On 23 April 2013, the independent “Review of the Regulation of Cosmetic Interventions”, chaired by Sir Bruce Keogh, was published. A copy has already been placed in the Library.
The review highlighted how the rapid growth of the cosmetic interventions sector is exposing people who undergo these procedures to a concerning lack of safeguards. It made recommendations to improve the quality of care, to inform and empower the public and to ensure resolution and redress when things go wrong.
We fully accept the principles of the Keogh review and the overwhelming majority of the recommendations. Work is already underway on a number of them, in particular to address the issue of ensuring proper training for cosmetic practitioners. The Royal College of Surgeons has set up an inter-specialty committee to ensure standards for cosmetic surgery and will work with the General Medical Council on a code of ethical conduct. Health Education England is leading on a review of training for providers of non-surgical interventions, such as botulinum toxin—commonly known as “Botox”—and dermal filler injections.

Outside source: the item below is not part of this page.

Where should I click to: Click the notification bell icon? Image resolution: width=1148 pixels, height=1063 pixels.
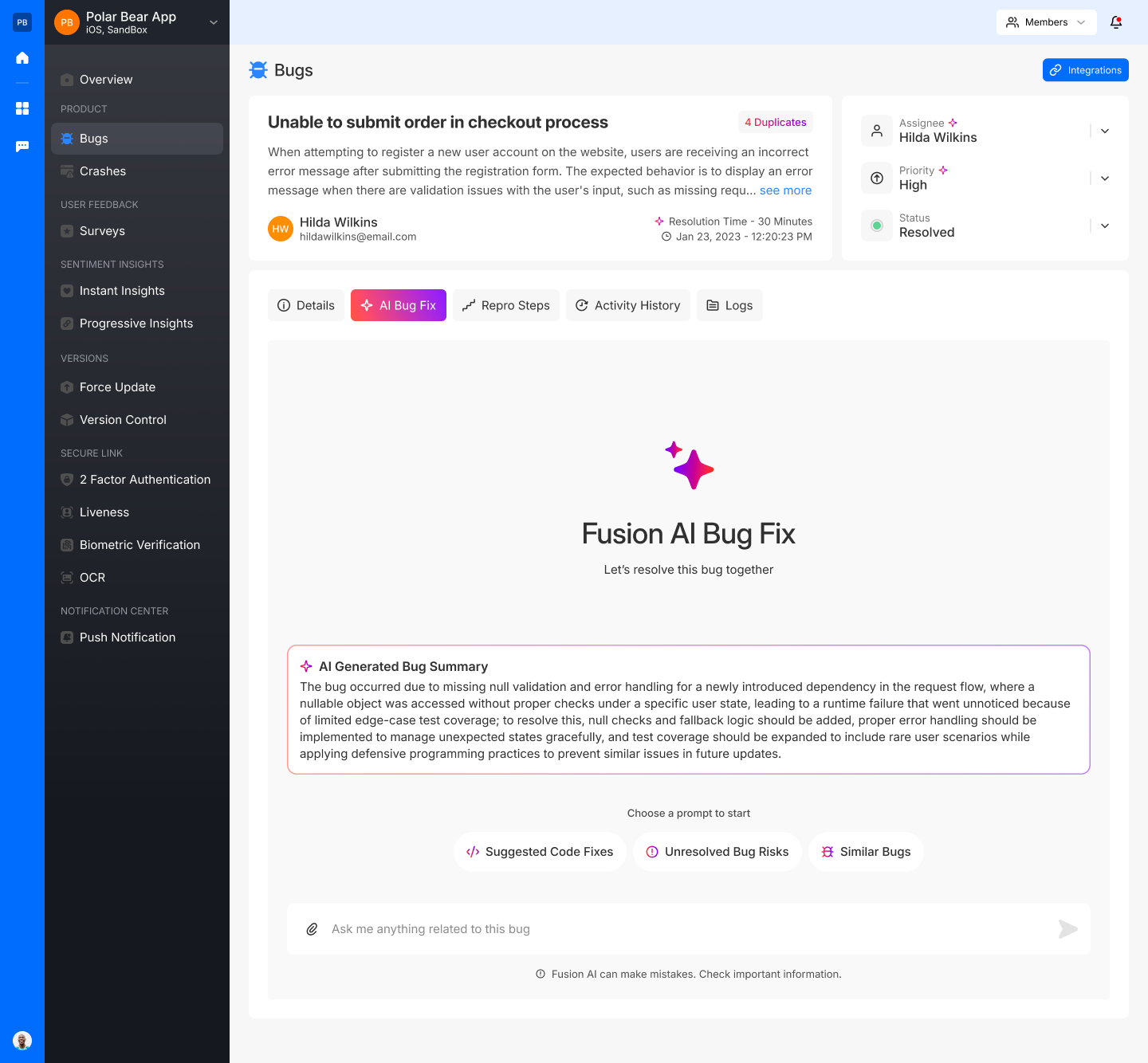[1116, 22]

Work is also underway on a breast implant registry to reassure women that if problems arise they can be contacted, kept informed and called in for treatment if necessary.
There are examples of high-quality surgical and non-surgical cosmetic interventions provided by trained staff to high standards of care and satisfaction. It is these high standards that must be universal. We must protect the public and ensure proper training and oversight of non-surgical as well as surgical cosmetic interventions. We shall legislate where required to achieve this.
Today I have pleasure in laying before Parliament “Government Response to the Review of the Regulation of Cosmetic Interventions” (Cm 8776). Copies are available in the Library.